The woman installed a fence, with planning permission, on top of her garden wall to try to prevent the boy’s persistent use of her garden but believes she’s caught him continuing to climb over it on camera. She shared her ire on internet forum Mumsnet, on which other homeowners offered advice on how to handle the situation.
Some users suggested the woman grow some anti-climb plants along the wall, or plant some thorny roses.
Others have branded the neighbour “lazy,” reports Liverpool Echo.
Titling the post “Neighbour seems to think he has the right to jump our fence”, the woman penned: “We moved in about three years ago and put up a fence on top of an existing low height wall (which we own) across the front of our front garden which has a footpath the other side.
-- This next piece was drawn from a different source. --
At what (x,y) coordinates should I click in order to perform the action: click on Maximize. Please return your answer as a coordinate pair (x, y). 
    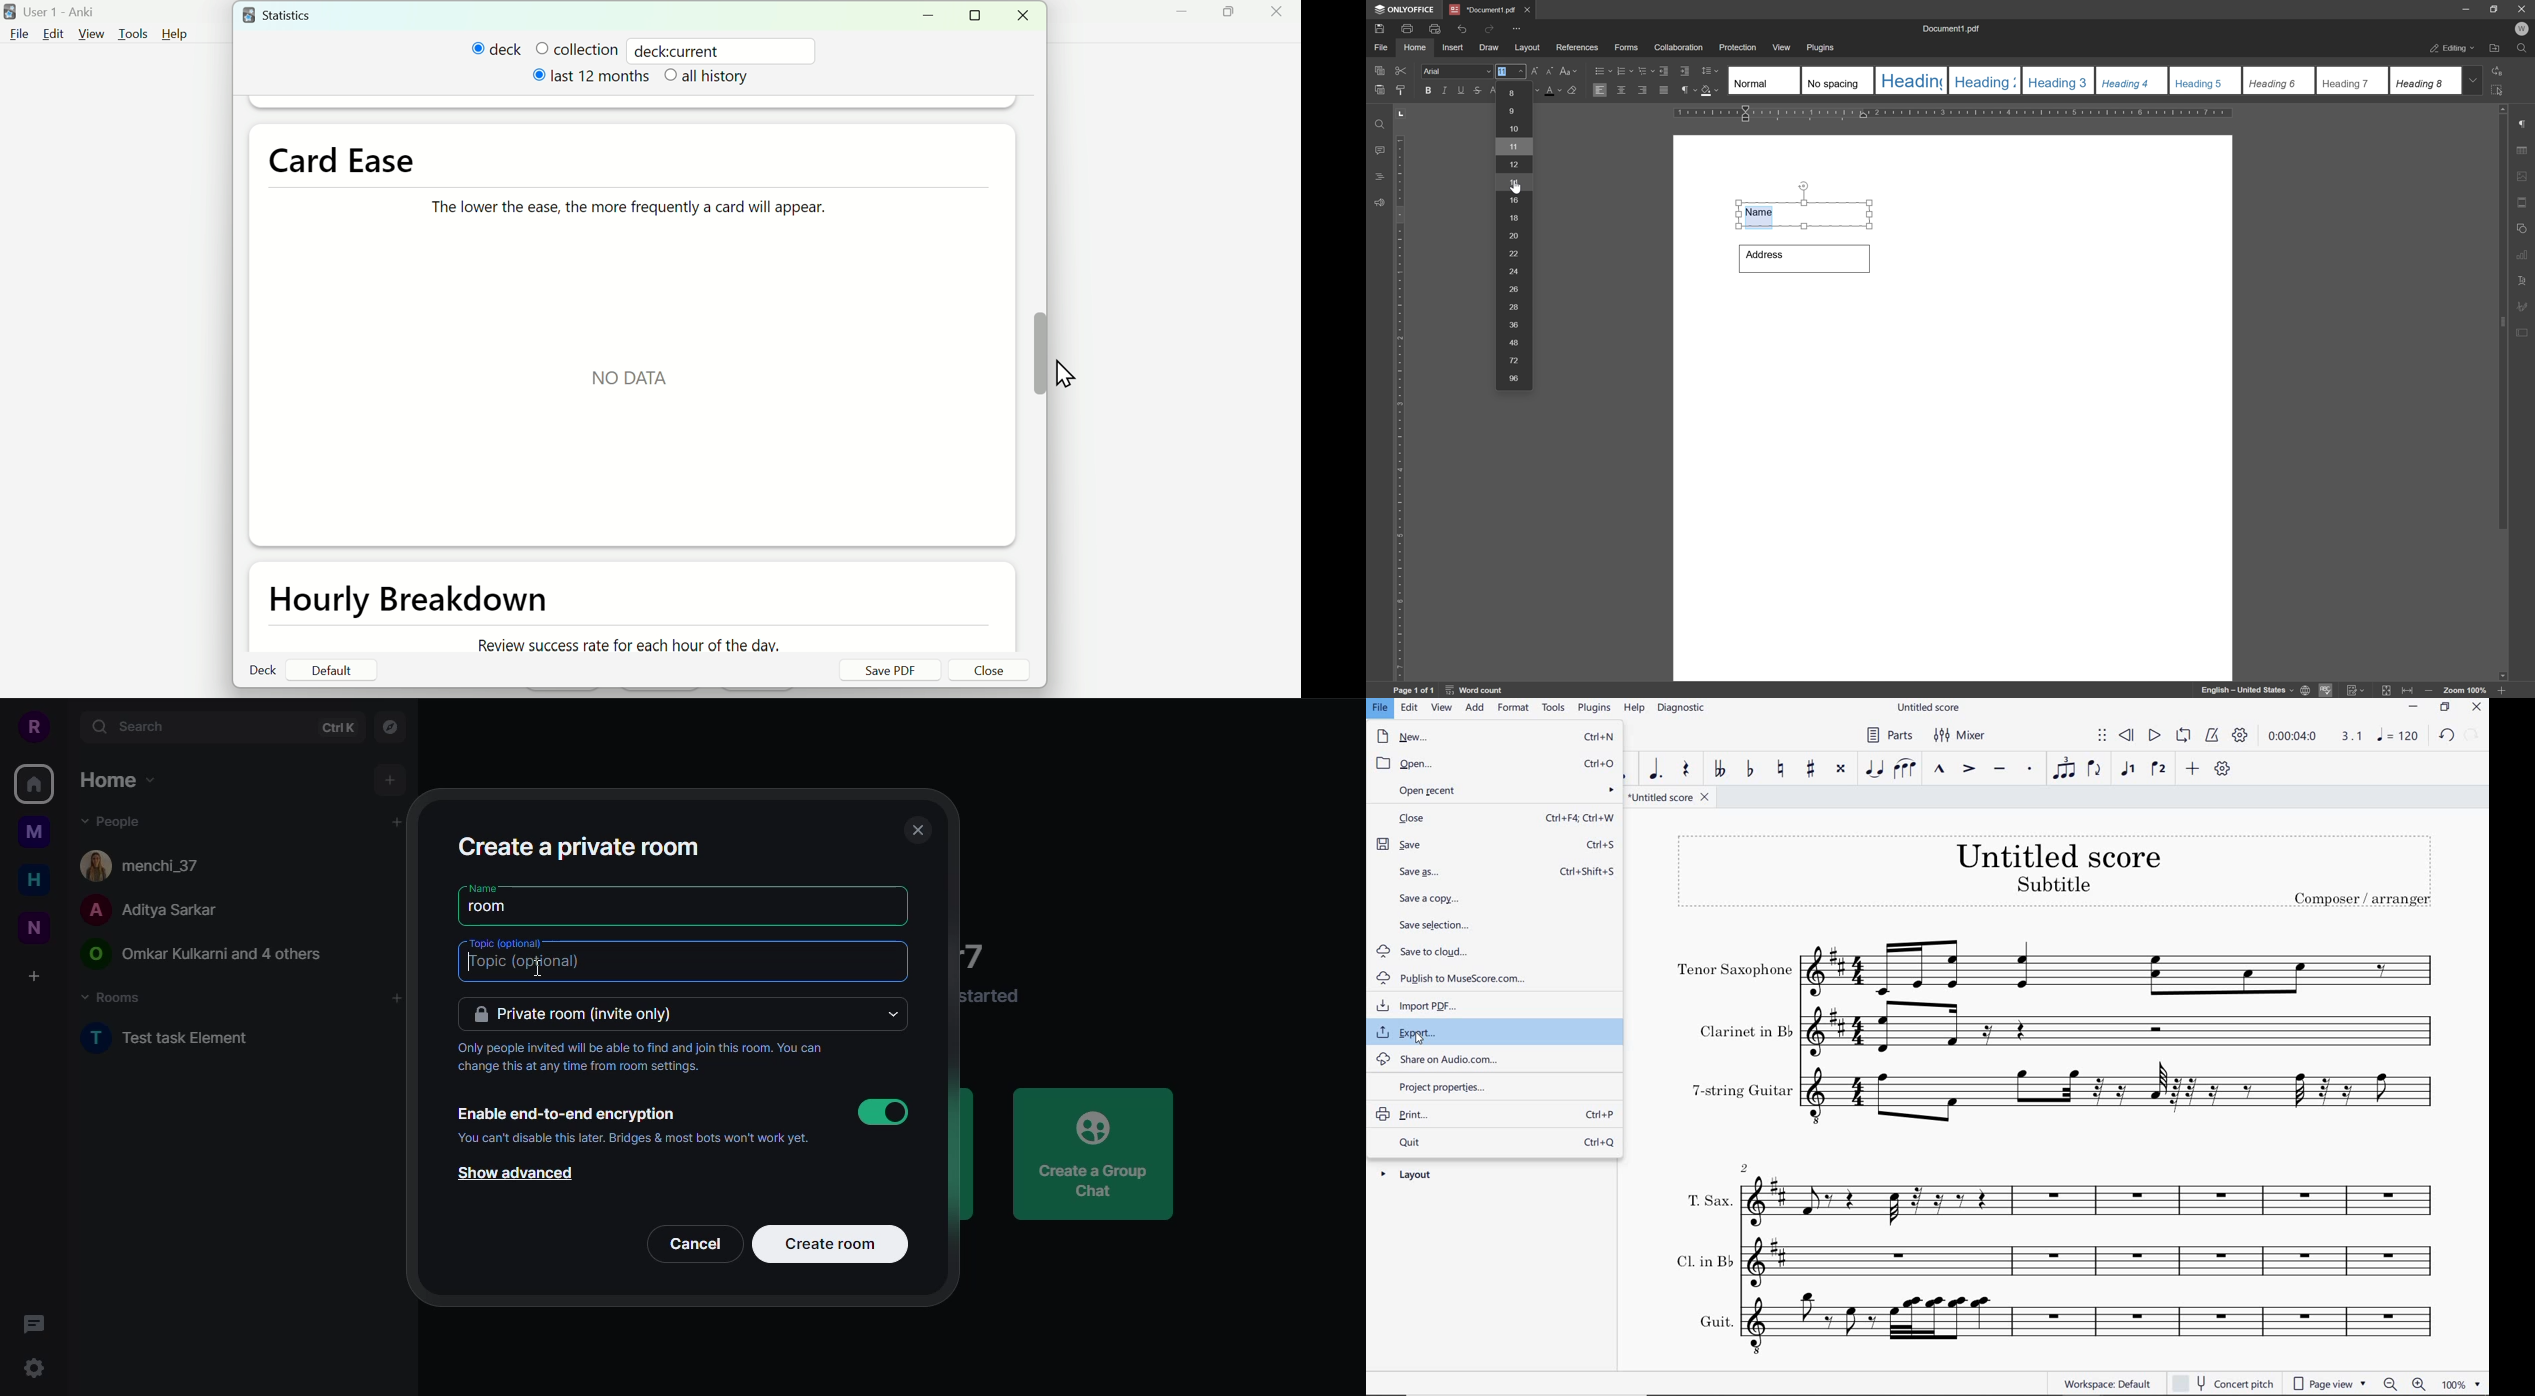
    Looking at the image, I should click on (979, 16).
We got planning to do this.
“One of our neighbours had an issue with this, because his adult son (early 20s) liked to walk across our front garden and hop over our wall to save him from walking around. He put in a complaint when we went for planning saying that if the fence went up, we would need to make it safe as his son would be climbing over! The council made no comment on this.
“This has made it inconvenient for him as it adds five mins walking time to walk down the road and up the public footpath. Since the fence went up, we clarified with the neighbour (the dad) that this was our property and our fence/wall, to make 100% sure there was no misunderstanding with who owns what, which he agreed.
“We have now got video from our ring doorbell of “someone” walking across our garden and jumping the fence. It is unlikely to be anyone else as we are at the end [of] a small road. What would you do? Trespassing is not a criminal offence. So far we cannot for sure identify the person as it was at night and not a great image.
“They obviously see no issue with doing it so speaking to them won’t help, considered anti climb spikes but have seen you can be liable if trespasser gets injured on your property. WIBU [would I be unreasonable] to get spikes if I put a warning with it? Any suggestions? If he keeps doing it, it will end in damage to the fence and probably us paying for it.”
The post was met with more than 250 comments, including one that read: “Anti-climb paint! (with a clear warning sign).”
Another said: “Marmite all over the top of the fence.”
A third said: “Plant some roses. Not sure if this is the right time to plant them though…pick a super thorny one.”
And another commented: “I feel your pain – recently had words with my neighbour who feels it’s OK to use my driveway without asking permission. Plant something with massive thorns along the fence. Alternatively, you could swap the fence for trellis, so that it’s just too flimsy for the son to climb over.”
One user disagreed and said: “I was on your side until I read that it takes the neighbour an extra five minutes to walk round. That adds up to a lot of wasted time. I’m not surprised he jumps the fence when he thinks you’re not looking.”
To which, someone else replied: “Are you serious?” While another said: “There is always one!!” Another added: “That’s not the OP’s [original poster’s] problem?! He’s just lazy.”
One Mumsnet user said: “Tough! A twenty year old man can walk for an extra five minutes. He shouldn’t be going into his neighbour’s garden and climbing the fence. I had this problem in my last house, that fence panel had to be replaced several times. I also got abuse when I politely asked this adult man to stop damaging my fence and using my garden as a short cut. People can be so bloody lazy, entitled and rude.”
Another commented: “Absolute p***k. Honestly. That sort of entitlement, which is obviously his parents’ work, gets on my wick.”
In a follow up comment, the woman added: “I do wonder where we’d stand with cat spikes as they’re not as lethal as some of the anti burglary spikes and are technically aimed at cats so may not need warning signs?? It would definitely make it harder to pull himself over. In the meantime, I’ll do the wet garden trench idea, I like that I can still grow things there and it’s good for the wildlife!”